--- start of QUOTED PASSAGE ---

The intent was for step by step instructions, but all the guys who got this far were so well versed with my methods, all they needed was the PDFs and off they went. All the Bogie builders who got that far finished their engines so there was no real need to explain in writing each part, so I never went back and wrote the text. The PDFs adequately explain it. There was actually no chapter 8 per se, but Mike and conbined the brake systems and decals into the one PDF which is fine, the brake systems were also part of chapter 7, and were the more complex part of the chapter, with some text. Its fine how its set up with the Brakes a separate section Because basically the pipework to the locos was much the same across the eras, it was the brake systems that differed, so we separated that out. 

If you build from the beginning to the end, I think you'll also find toward the end you dont read the text, just build from the PDFs, so give it a go! 

Thanks mate, 
David.


----------



## David Fletcher (Jan 2, 2008)

--- end of QUOTED PASSAGE ---

SET OF TASKS.
[1] In the post about the build PDFs, set down the passage starting with "If you build" and going on through "(Jan 2, 2008)".
[2] Decide whether each statement agrees with the post about the build PDFs, answering yes or no and quoting the deciding words: (a) The instructions included a separate chapter 8. (b) The pipework to the locos was much the same across the eras. (c) Some of the Bogie builders who got that far did not finish their engines.

--- start of INFORMATION SUPPLIED ---

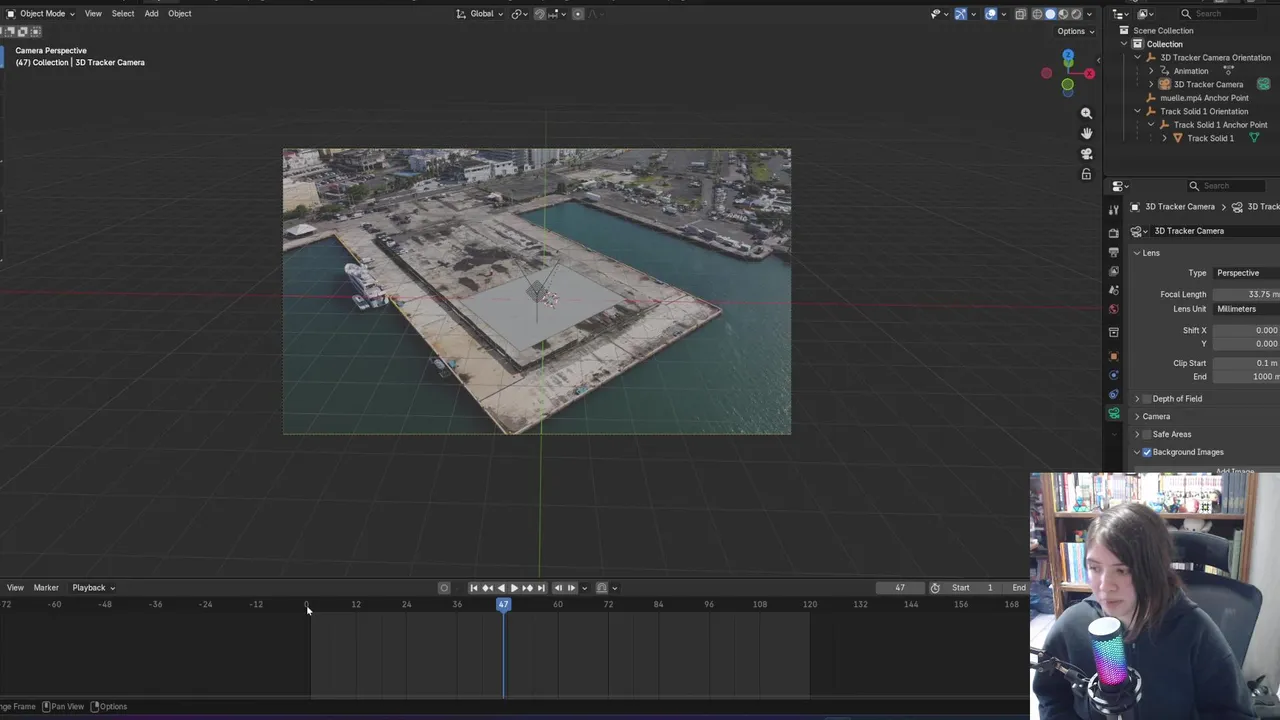Open the Render properties tab icon
This screenshot has height=720, width=1280.
[x=1114, y=233]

--- end of INFORMATION SUPPLIED ---

ANSWERS FOR THIS EXERCISE.
[1]
If you build from the beginning to the end, I think you'll also find toward the end you dont read the text, just build from the PDFs, so give it a go! 

Thanks mate, 
David.


----------



## David Fletcher (Jan 2, 2008)

[2]
(a) No: "There was actually no chapter 8 per se"
(b) Yes: "the pipework to the locos was much the same across the eras"
(c) No: "All the Bogie builders who got that far finished their engines"